===== TEXT SECTION

A farsighted Victorian, William Morris was a pioneering socialist, book designer and decorative artist, founder of the Society for the Protection of Ancient Buildings, and author of intense short lyrics, long poetic narratives, and utopian-socialist prose romances. This annotated critical edition is the first attempt to make Morris's 42,000 word verse sequence accessible to a modern audience. The edition's scholarly apparatus also records the location of extant manuscripts and provides full scholarly collations of changes made in Morris's text during his lifetime.

Extensive reader aids for enhanced comprehension

A full introduction to the edition also clarifies the work's publication history and literary and biographical content, its historical antecedents in traditional "earthly paradise" narratives, and Morris's decision to cast it as a seasonal cycle of monthly "classical" and "medieval" tales. Morris's opening Prologue records the struggles of 12 Scandinavian seafarers who have fled the Bubonic Plague to a landfall in 14th-century Greece, and he arranged the 24 monthly tales to explore the collective memories of these wanderers and their choral audience of Greek elders. The edition's critical headnotes comment on Morris's historicism, reflected in the extended manuscripts' many revisions of his classical, medieval, Germanic, Scandinavian, Arabic, and Persian sources.

A wealth of references relating the work to art, history, and politics

Morris's practical knowledge, passion for travel, and radical-democratic convictions also prompted him to explore areas of life not commonly associated with Victorian poetry. The edition's footnotes therefore gloss allusions to bird and animal lore, the practices of ancient and medieval agriculture, and the details of Viking ships and medieval seafaring. Morris also wove many new imaginative details into his redactions of these legends, and the headnotes assess whether he followed his sources, drew on roughly analogous characters encountered elsewhere, or completely reinvented familiar characters. They also comment on several of Morris's deeper authorial decisions—to portray women more favorably, for example; or focus on particular aspects of the Bubonic Plague; or insert pointed glosses of 'heroic' events by wary peasant bystanders—and examine them in the light of Morris's other published views on art, history, politics, and human relations.

Ample illustrations and original initials, finally, provide a sense of original appearance and design of The Earthly Paradise. The edition has one overriding aim: to encourage the reader to explore the weft and texture of one of the most beautiful verbal tapestries any English poet ever wrought.

==========

PROBLEMS AND TASKS:
**a.** Answer these questions from the edition description:
(i) How many words long is Morris's verse sequence?
(ii) How many Scandinavian seafarers does the opening Prologue follow, and where do they land?
(iii) What three subjects do the edition's footnotes gloss?
**b.** Turn the paragraph of the edition description that begins "A full introduction to the edition" into a short bulleted list that keeps its main facts.
The records that come next are separate material and unrelated to the text above.

===== DATA EXTRACT

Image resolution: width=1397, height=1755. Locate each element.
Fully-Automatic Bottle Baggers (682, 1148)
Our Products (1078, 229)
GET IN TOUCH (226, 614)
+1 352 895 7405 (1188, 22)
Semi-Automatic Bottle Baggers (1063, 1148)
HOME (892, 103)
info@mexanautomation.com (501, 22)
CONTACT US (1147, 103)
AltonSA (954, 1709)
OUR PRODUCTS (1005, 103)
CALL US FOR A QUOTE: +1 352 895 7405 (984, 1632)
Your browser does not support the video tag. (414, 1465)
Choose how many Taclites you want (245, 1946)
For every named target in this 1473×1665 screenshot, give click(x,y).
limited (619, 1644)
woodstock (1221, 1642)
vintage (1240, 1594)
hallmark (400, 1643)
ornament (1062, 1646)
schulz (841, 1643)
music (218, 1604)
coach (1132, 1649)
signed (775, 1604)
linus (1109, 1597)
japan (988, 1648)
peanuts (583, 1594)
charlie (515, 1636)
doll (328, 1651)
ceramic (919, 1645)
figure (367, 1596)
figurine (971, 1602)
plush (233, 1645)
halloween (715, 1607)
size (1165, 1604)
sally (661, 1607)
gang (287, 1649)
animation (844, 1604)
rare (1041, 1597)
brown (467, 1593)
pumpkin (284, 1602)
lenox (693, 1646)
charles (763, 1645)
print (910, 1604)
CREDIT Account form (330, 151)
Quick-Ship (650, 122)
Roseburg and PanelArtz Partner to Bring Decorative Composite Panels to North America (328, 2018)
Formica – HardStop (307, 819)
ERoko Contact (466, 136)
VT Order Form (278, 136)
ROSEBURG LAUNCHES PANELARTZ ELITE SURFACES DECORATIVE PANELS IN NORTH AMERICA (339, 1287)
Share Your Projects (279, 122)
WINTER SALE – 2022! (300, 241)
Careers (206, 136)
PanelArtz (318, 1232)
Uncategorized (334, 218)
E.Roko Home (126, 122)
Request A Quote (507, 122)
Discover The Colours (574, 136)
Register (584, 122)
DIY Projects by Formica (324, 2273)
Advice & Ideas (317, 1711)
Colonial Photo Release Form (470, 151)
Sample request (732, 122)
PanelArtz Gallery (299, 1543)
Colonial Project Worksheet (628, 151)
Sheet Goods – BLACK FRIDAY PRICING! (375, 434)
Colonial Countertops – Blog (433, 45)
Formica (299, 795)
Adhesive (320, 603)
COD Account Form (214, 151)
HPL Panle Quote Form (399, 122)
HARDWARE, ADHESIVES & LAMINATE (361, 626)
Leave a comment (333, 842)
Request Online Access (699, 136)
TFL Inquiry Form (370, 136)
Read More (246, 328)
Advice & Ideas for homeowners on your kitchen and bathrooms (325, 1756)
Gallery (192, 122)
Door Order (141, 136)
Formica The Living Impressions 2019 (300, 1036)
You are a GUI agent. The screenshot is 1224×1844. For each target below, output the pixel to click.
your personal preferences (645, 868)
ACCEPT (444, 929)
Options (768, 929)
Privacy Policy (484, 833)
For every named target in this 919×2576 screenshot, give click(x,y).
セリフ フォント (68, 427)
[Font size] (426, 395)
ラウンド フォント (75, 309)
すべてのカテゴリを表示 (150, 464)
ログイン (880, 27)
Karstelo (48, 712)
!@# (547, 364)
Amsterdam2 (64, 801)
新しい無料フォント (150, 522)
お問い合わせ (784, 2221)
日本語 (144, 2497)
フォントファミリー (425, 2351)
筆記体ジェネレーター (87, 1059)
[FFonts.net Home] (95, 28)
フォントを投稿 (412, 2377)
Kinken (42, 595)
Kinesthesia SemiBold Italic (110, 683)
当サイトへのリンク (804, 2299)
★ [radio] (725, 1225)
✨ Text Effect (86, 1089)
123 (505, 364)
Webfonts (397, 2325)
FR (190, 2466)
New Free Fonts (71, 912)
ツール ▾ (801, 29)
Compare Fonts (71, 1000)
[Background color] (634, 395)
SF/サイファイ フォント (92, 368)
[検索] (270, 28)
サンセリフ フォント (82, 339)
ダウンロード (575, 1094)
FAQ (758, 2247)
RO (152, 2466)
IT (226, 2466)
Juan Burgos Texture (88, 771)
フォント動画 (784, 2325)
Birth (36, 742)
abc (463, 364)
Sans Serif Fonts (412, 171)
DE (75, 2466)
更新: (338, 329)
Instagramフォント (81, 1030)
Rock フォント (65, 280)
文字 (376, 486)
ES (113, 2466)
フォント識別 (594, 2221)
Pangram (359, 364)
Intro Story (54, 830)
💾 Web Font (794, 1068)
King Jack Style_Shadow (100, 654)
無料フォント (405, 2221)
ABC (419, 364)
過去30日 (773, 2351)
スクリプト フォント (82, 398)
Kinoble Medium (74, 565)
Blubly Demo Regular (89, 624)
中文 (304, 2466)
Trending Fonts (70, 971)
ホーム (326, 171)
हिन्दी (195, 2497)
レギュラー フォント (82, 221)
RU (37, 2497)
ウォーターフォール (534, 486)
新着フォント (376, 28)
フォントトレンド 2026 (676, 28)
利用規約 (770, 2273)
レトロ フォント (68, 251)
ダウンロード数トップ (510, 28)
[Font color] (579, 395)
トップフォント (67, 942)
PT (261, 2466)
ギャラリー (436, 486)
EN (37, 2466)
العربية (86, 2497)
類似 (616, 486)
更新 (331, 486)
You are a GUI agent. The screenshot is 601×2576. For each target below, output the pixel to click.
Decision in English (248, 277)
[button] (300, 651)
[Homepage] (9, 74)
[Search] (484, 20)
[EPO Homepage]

==========

RESPONSES TO THE EXERCISE:
**a.**
(i) 42,000 words.
(ii) 12 seafarers, who land in 14th-century Greece.
(iii) Bird and animal lore, the practices of ancient and medieval agriculture, and the details of Viking ships and medieval seafaring.

**b.**
- The introduction covers the work's publication history, its literary and biographical content, its roots in traditional "earthly paradise" narratives, and Morris's choice of a seasonal cycle of monthly "classical" and "medieval" tales.
- The Prologue follows 12 Scandinavian seafarers who flee the Bubonic Plague and land in 14th-century Greece.
- The 24 monthly tales explore the collective memories of these wanderers and of their audience of Greek elders.
- The critical headnotes discuss Morris's historicism, seen in the manuscripts' many revisions of his classical, medieval, Germanic, Scandinavian, Arabic, and Persian sources.